(FOTO: http://www.flickr.com/photos/62693815@N03/6280553392/sizes/z/in/photostream/)
E eu nunca tivera um segundo de arrependimento desde o dia
em que decidira sair de casa para morar com Marrie.
Perdera completamente o contato com os meus pais, e tive de
pedir demissão na Universidade onde trabalhava para evitar maiores conflitos
com David. Mas nunca houve um segundo de arrependimento em nada do que fizera
desde que deixei a casa de meus pais.
Doara todas as minhas roupas de cama, pois não queria mais
nada que me lembrasse de David, e comprei um sofá maior para a sala.
Precisávamos de um sofá que coubesse duas pessoas deitadas. E por ali passamos
quatrocentas noites assistindo televisão antes de irmos dormir. Durante todos
estes quatrocentos dias juntos, nunca faltou música e flores no meu lar.
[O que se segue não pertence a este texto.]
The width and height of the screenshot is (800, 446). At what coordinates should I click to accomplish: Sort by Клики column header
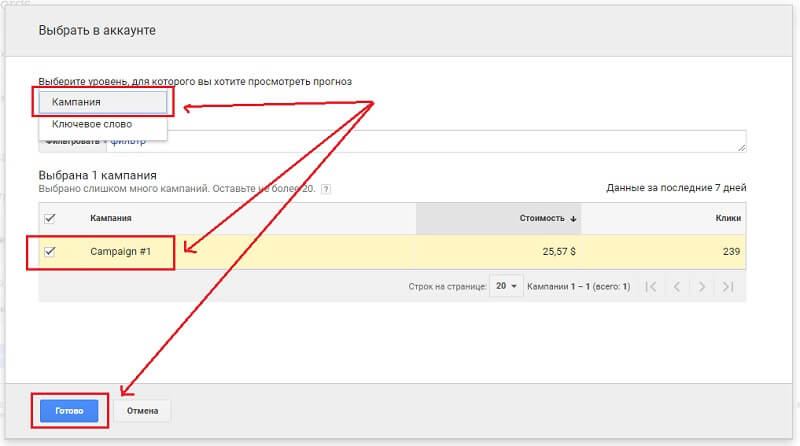point(727,218)
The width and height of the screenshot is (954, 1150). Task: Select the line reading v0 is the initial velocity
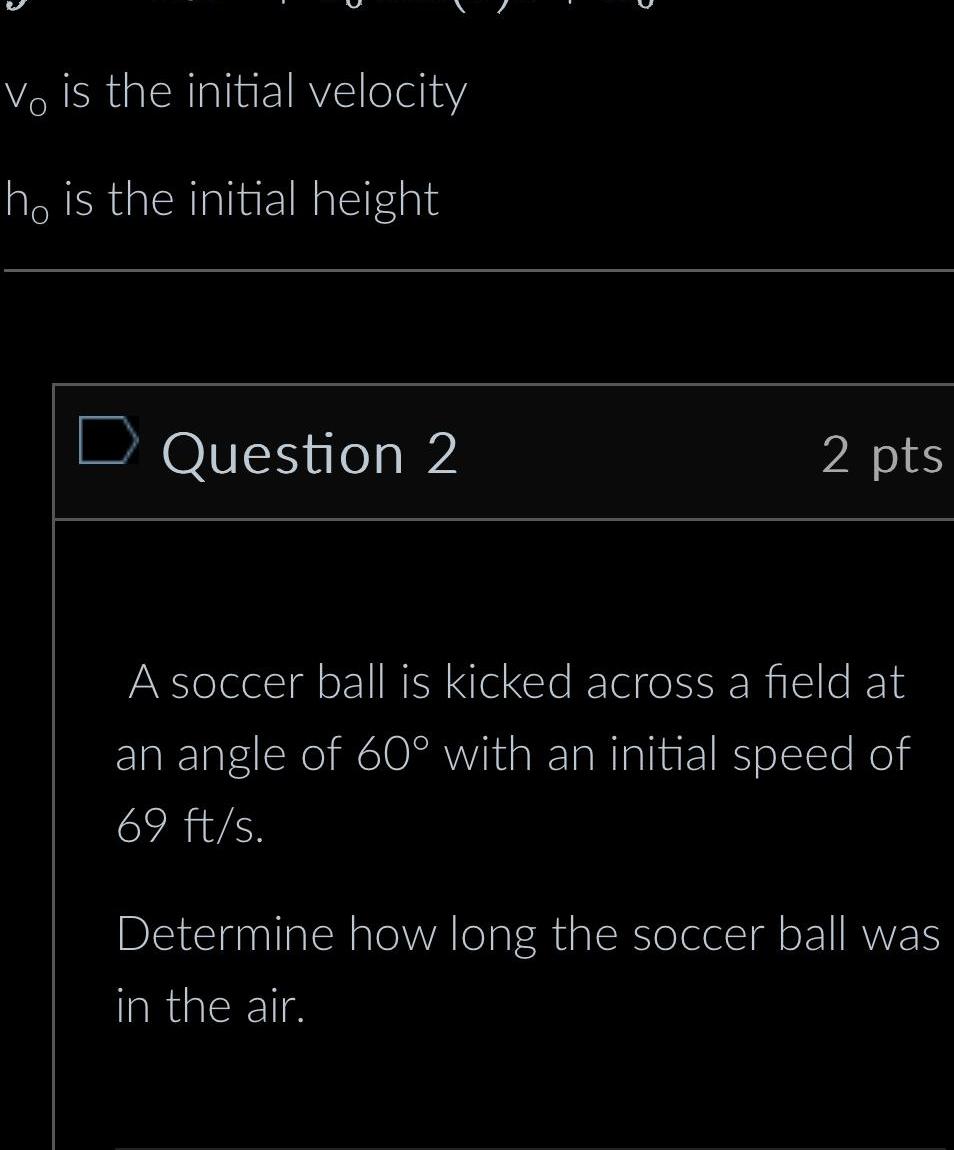pyautogui.click(x=234, y=94)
A nossa rotina era assim: trabalho de dia, à tarde, às vezes
à noite também. Marrie sempre me entendia. E sempre me levava café preto no
meio da madrugada quando eu estava de plantão no hospital. Sem açúcar, e com um
tablete de chocolate derretido na xícara. Era a sua maneira de me dizer “boa
noite”.
E não demorou muito para que conquistasse todos os médicos.
O movimento na cafeteria de Sr. Brian, após a reforma, triplicou e todos sempre
esperavam por algum prato novo que Marrie lançaria ao final de cada mês. Todos
os pratos tinham nomes de flores. E ninguém parecia se importar com a
feminilidade exaltada de Marrie. Era como se ambas se completassem.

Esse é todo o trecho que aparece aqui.